- _WORK ORDER 1_
Decide whether each statement below agrees with the passage on Quiroga and More's Utopia. For each one, answer yes or no and quote the words of the passage that settle it.
(a) Quiroga was elected bishop of Michoacan in 1537.
(b) The date on which Quiroga put the ordinances for the hospital-villages of Santa Fe into effect is known.
(c) The text of the ordinances published by Juan José Moreno is complete.
- _WORK ORDER 2_
Return the part of the passage on Quiroga and More's Utopia between "In his last" and "to the Indians.", inclusive, copied word for word.

- _TEXT_
════════════════

The rules set forth in the opinion of 1532, drawn from More's Utopia, were somewhat modified, for as yet there was no question of cities of thousands of inhabitants, but of small villages. Don Vasco converted the regulations into ordinances for the hospital-villages of Santa Fe.12

In his last will, he took pains to explain that he founded the two villages: “being a judge for His Majesty … in the Royal Chancery, who resides in the City of Mexico, and many years before he became a member or received any income from the Church …”13 That is, he initiated his work before he gained the increased income which came to him as bishop of Michoacan. His election to this higher office took place in the year 1537. He was then able to establish new hospitals in the diocese and to begin the teaching of crafts to the Indians.

The date when Quiroga established and put into effect the ordinances for the hospital-villages of Santa Fe is unknown. The text discovered and published by Juan José Moreno, in the eighteenth century, is incomplete at the beginning and at the end. It can only be stated that the ordinances antedated the authorized testament of 1565.

I established the parallel between More's Utopia and the ordinances of Quiroga in a book published some time ago,14 and I have nothing to add to it. The result is that the ordinances, according to the words of Don Vasco, set forth on various occasions, faithfully transmitted the theory of More, but translated it from the atmosphere of theoretical speculations to immediate application. Undoubtedly the Chancellor of England would have been interested to know how the Indians of Mexico City and Michoacan were faring in their life based upon his Utopia. But on the 5th of July, 1535, the day after Quiroga wrote his opinion, More was beheaded by the executioner of Henry VIII of England.

════════════════

- _PROVIDED INFORMATION_
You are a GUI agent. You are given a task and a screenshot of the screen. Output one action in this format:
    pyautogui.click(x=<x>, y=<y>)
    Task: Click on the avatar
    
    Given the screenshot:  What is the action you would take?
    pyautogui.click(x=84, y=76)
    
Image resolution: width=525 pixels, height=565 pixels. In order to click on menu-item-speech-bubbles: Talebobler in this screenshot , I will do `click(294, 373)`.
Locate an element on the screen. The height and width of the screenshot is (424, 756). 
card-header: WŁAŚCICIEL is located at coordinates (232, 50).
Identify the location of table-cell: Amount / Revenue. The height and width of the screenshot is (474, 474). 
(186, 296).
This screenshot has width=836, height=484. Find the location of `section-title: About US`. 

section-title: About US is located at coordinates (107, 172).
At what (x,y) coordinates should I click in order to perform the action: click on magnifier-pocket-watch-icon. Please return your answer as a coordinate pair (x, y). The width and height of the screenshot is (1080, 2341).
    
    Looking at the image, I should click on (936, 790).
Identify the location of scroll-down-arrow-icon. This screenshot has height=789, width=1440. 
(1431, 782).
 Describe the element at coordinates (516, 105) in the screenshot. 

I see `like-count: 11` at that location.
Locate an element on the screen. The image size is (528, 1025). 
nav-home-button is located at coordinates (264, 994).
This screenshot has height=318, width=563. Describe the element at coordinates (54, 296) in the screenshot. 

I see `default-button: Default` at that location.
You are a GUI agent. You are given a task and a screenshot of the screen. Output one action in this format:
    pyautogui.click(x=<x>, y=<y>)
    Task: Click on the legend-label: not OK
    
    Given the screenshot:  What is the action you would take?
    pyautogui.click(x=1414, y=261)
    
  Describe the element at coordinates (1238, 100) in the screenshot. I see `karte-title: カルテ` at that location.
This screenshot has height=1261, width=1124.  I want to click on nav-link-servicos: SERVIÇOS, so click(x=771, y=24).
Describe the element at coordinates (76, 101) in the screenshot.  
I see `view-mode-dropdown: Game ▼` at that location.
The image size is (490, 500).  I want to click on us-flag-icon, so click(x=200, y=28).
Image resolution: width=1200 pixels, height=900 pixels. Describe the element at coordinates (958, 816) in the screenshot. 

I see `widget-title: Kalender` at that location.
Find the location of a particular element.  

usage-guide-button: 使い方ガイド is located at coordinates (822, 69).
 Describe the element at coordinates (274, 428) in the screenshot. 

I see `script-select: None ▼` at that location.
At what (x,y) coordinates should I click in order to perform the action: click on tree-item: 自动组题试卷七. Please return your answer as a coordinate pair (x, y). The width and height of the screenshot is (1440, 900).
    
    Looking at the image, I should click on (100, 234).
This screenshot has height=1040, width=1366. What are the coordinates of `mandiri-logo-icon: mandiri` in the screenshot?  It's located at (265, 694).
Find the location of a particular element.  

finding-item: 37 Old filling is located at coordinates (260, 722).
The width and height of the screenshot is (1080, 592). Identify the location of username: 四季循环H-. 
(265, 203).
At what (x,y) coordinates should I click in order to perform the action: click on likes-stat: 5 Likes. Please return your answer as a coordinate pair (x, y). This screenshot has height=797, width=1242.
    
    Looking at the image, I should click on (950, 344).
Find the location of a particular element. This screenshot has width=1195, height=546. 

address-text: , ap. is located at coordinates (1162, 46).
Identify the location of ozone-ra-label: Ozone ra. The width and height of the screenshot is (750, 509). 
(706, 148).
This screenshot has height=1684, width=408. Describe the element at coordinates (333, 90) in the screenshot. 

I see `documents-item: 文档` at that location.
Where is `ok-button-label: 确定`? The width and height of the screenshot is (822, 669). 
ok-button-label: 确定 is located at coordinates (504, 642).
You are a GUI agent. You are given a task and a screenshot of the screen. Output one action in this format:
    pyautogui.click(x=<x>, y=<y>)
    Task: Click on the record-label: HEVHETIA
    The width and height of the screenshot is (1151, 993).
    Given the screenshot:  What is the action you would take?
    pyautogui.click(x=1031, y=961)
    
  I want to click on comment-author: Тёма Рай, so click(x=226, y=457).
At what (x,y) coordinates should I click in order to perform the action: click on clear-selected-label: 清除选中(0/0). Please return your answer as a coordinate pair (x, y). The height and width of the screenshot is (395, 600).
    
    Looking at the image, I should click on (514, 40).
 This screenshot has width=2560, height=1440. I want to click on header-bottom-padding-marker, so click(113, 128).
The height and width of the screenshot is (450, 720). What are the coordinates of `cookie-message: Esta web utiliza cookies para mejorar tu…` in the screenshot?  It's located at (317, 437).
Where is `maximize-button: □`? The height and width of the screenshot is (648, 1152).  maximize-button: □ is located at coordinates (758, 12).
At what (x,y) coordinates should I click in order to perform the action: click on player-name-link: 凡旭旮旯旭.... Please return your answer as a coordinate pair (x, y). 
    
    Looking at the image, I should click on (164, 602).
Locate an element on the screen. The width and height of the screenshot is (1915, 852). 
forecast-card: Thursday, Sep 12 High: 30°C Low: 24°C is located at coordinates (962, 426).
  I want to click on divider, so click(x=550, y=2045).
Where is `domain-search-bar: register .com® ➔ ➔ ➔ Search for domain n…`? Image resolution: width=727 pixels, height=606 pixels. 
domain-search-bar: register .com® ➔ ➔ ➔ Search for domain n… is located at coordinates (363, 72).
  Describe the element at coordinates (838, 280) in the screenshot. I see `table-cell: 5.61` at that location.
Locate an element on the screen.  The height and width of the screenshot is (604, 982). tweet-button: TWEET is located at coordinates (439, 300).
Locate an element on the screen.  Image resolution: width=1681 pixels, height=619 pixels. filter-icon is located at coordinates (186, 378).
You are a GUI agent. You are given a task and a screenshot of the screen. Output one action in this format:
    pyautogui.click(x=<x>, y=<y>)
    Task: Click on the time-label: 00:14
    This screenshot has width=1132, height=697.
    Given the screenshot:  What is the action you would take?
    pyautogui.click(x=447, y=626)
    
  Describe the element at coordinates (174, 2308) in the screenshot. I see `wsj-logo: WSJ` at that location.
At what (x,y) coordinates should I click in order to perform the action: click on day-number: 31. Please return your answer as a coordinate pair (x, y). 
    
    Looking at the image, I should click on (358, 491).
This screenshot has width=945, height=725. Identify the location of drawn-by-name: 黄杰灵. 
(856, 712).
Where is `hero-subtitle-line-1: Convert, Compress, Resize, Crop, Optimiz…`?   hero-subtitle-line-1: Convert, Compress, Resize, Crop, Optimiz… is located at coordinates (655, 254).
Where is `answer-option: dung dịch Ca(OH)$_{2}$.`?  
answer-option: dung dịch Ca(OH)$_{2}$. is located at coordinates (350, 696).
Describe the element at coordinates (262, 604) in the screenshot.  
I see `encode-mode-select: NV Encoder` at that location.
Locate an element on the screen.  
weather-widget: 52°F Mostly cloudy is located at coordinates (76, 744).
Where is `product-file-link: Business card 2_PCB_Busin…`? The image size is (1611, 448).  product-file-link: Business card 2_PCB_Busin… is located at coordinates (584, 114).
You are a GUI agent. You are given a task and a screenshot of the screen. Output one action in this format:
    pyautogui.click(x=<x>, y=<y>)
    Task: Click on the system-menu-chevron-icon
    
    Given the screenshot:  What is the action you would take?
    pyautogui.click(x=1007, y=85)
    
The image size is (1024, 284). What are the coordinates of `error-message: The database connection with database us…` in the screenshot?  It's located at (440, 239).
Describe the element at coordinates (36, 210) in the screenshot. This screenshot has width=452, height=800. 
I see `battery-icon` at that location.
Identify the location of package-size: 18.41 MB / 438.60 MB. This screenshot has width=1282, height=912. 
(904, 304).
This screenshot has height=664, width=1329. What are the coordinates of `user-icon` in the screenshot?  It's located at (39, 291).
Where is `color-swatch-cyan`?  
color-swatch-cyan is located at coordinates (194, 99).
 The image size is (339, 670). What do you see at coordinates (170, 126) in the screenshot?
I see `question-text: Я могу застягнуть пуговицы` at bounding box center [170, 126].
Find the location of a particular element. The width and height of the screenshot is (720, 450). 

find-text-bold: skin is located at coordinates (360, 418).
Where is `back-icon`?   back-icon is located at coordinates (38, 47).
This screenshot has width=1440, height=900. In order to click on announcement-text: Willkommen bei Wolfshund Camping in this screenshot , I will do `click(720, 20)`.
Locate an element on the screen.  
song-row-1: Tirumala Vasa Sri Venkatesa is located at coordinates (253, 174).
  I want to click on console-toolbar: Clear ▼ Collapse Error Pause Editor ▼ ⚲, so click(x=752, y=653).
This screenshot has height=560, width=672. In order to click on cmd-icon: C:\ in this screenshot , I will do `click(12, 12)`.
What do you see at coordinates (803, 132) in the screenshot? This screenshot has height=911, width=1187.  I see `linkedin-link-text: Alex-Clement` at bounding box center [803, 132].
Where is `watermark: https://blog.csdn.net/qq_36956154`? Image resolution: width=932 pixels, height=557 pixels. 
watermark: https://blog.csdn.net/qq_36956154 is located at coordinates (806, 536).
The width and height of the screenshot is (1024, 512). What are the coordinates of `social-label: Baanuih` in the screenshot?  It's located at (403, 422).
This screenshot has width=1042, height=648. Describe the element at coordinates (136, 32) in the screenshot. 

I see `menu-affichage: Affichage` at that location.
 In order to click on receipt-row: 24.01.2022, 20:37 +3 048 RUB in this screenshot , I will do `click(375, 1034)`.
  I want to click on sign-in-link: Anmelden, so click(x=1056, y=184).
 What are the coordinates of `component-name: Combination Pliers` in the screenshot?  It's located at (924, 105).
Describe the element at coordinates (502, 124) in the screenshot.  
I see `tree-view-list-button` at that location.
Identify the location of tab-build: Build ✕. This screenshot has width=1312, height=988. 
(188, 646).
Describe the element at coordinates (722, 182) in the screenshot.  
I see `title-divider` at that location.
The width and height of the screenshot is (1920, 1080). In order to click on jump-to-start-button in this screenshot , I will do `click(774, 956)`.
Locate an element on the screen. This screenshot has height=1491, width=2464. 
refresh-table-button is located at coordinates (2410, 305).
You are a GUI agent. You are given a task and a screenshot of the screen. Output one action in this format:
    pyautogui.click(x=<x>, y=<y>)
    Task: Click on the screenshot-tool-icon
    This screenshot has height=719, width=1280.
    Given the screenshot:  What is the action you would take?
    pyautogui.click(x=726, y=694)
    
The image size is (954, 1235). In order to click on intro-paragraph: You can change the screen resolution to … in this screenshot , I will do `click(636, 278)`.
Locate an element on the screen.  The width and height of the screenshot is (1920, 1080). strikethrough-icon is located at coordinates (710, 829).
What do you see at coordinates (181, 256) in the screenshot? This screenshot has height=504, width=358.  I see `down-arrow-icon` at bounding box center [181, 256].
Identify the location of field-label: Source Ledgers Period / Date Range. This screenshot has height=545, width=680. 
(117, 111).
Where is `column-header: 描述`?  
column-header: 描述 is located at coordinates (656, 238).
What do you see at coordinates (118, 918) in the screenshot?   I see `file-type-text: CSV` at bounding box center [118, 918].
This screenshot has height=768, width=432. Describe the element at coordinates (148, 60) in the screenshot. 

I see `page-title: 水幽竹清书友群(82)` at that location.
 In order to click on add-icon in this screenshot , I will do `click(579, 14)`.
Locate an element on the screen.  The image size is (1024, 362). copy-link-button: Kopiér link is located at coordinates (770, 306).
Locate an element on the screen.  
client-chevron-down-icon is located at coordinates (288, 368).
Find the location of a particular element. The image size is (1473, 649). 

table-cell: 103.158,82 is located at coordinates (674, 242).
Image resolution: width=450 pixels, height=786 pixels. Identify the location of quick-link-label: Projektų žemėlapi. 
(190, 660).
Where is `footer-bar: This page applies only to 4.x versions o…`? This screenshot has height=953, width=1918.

════════════════

- _TASK RESPONSE 1_
(a) Yes: "His election to this higher office took place in the year 1537."
(b) No: "The date when Quiroga established and put into effect the ordinances for the hospital-villages of Santa Fe is unknown."
(c) No: "is incomplete at the beginning and at the end."

- _TASK RESPONSE 2_
In his last will, he took pains to explain that he founded the two villages: “being a judge for His Majesty … in the Royal Chancery, who resides in the City of Mexico, and many years before he became a member or received any income from the Church …”13 That is, he initiated his work before he gained the increased income which came to him as bishop of Michoacan. His election to this higher office took place in the year 1537. He was then able to establish new hospitals in the diocese and to begin the teaching of crafts to the Indians.